Discussion Questions on Richard Miller's View of Explanation

1. What, according to Miller, is a scientific explanation of a particular event? How should one explain laws or regularities? What about non-causal explanations, such as explanations in mathematics?

2. What, according to Miller, is it for one event to be a cause of another? How does his theory account for our ability to employ empirical evidence to determine whether or not there are causal connections between events?

3. What is a "standard causal pattern" in a discipline? Why is it important to know what the standard causal pattern is? If there is a causal relationship between X and Y, yet that relationship does not conform to a standard causal pattern in the relevant discipline, can one still cite X to explain Y? What determines the set of standard causal patterns withing a discipline?

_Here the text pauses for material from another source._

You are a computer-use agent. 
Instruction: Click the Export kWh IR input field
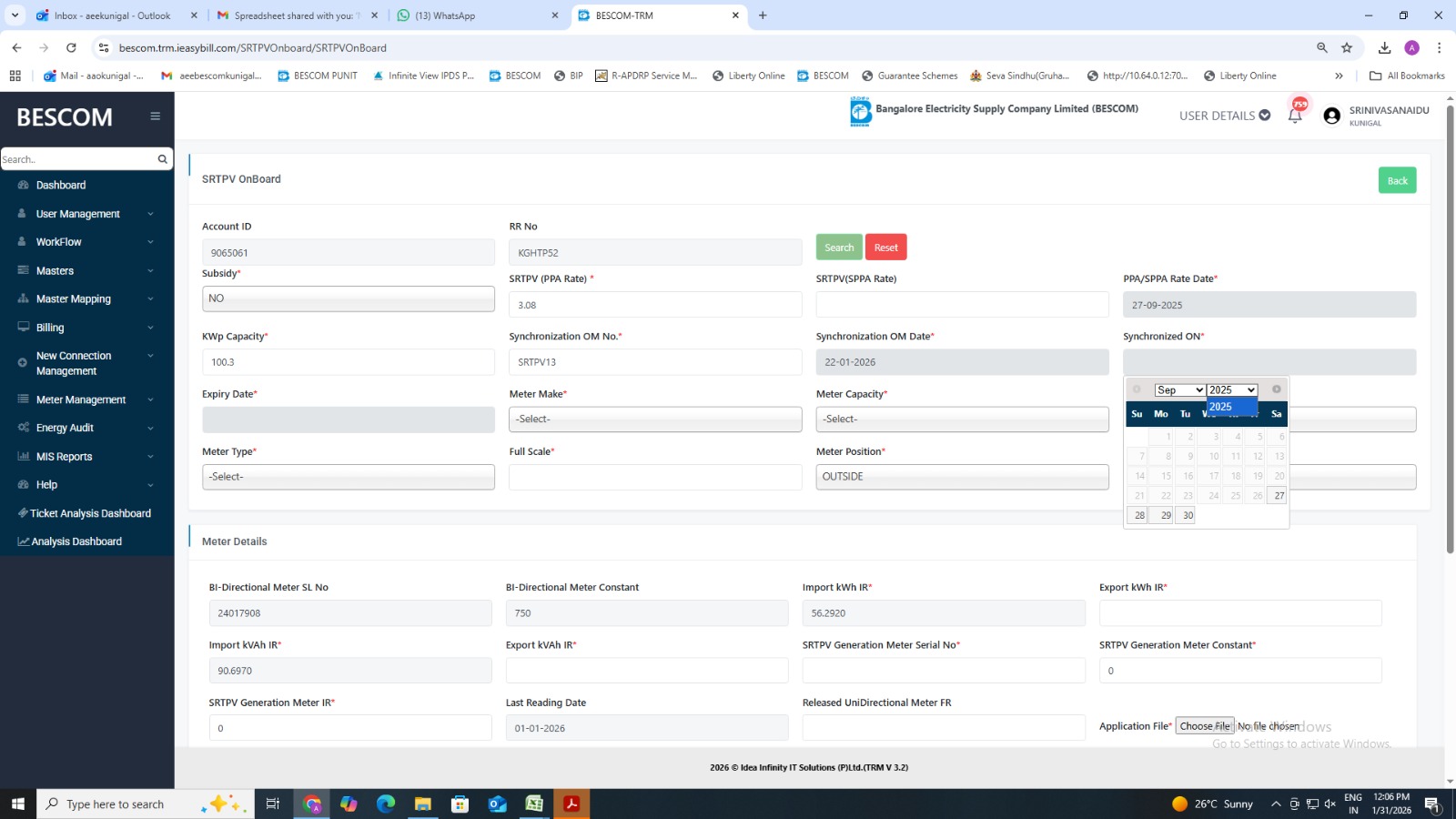(1239, 613)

4. What are the similarities and differences between Miller's standard causal patterns and Kitcher's basic argument patterns?

5. To what extent are Miller's and van Fraassen's views on scientific explanation compatible?

6. Miller describes two ways in which explanations -- even explanations that conform to a standard causal pattern -- can fail to be "deep." What are they? Why should we prefer deeper explanations to shallower explanations?

7. According to Miller's view, in what ways is scientific explanation objective? In what ways does scientific explanation fail to be objective?

8. How does Miller's theory address the problems of relevance, rejections, and asymmetry?

9. Why does Miller make such extensive use of examples from history and the social sciences?